用于定位所述项目的记录
···
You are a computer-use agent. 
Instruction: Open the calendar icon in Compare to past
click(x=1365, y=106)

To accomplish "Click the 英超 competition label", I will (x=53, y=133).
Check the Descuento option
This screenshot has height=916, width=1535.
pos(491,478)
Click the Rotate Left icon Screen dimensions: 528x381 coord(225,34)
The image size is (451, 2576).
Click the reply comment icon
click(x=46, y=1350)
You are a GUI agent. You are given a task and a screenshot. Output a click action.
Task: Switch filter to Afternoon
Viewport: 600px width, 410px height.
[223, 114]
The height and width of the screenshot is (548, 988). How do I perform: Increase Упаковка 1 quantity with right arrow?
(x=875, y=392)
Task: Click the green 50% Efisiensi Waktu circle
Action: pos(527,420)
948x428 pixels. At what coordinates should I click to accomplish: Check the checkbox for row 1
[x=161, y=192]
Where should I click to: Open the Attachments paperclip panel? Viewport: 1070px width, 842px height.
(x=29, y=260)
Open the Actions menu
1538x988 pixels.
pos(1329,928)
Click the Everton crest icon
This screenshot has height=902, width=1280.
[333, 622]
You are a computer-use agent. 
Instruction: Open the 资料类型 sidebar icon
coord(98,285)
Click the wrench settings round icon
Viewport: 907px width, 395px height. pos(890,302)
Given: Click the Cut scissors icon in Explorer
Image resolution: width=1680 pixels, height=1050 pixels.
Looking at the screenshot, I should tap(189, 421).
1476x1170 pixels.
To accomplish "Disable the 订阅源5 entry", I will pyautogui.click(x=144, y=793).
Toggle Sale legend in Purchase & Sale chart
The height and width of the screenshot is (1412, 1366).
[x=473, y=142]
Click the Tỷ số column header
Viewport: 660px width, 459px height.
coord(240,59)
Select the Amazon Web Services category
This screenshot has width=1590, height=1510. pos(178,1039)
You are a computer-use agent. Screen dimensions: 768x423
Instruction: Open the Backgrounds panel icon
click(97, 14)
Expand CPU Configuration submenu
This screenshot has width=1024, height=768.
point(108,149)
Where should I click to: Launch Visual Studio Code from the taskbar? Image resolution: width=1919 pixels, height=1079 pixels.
···
▶ _目标_
将上面的全部数据行逐字重抄一遍，不做任何改动。

▶ _已完成练习_
You are a computer-use agent. 
Instruction: Open the calendar icon in Compare to past
click(x=1365, y=106)

To accomplish "Click the 英超 competition label", I will (x=53, y=133).
Check the Descuento option
This screenshot has height=916, width=1535.
pos(491,478)
Click the Rotate Left icon Screen dimensions: 528x381 coord(225,34)
The image size is (451, 2576).
Click the reply comment icon
click(x=46, y=1350)
You are a GUI agent. You are given a task and a screenshot. Output a click action.
Task: Switch filter to Afternoon
Viewport: 600px width, 410px height.
[223, 114]
The height and width of the screenshot is (548, 988). How do I perform: Increase Упаковка 1 quantity with right arrow?
(x=875, y=392)
Task: Click the green 50% Efisiensi Waktu circle
Action: pos(527,420)
948x428 pixels. At what coordinates should I click to accomplish: Check the checkbox for row 1
[x=161, y=192]
Where should I click to: Open the Attachments paperclip panel? Viewport: 1070px width, 842px height.
(x=29, y=260)
Open the Actions menu
1538x988 pixels.
pos(1329,928)
Click the Everton crest icon
This screenshot has height=902, width=1280.
[333, 622]
You are a computer-use agent. 
Instruction: Open the 资料类型 sidebar icon
coord(98,285)
Click the wrench settings round icon
Viewport: 907px width, 395px height. pos(890,302)
Given: Click the Cut scissors icon in Explorer
Image resolution: width=1680 pixels, height=1050 pixels.
Looking at the screenshot, I should tap(189, 421).
1476x1170 pixels.
To accomplish "Disable the 订阅源5 entry", I will pyautogui.click(x=144, y=793).
Toggle Sale legend in Purchase & Sale chart
The height and width of the screenshot is (1412, 1366).
[x=473, y=142]
Click the Tỷ số column header
Viewport: 660px width, 459px height.
coord(240,59)
Select the Amazon Web Services category
This screenshot has width=1590, height=1510. pos(178,1039)
You are a computer-use agent. Screen dimensions: 768x423
Instruction: Open the Backgrounds panel icon
click(97, 14)
Expand CPU Configuration submenu
This screenshot has width=1024, height=768.
point(108,149)
Where should I click to: Launch Visual Studio Code from the taskbar? Image resolution: width=1919 pixels, height=1079 pixels.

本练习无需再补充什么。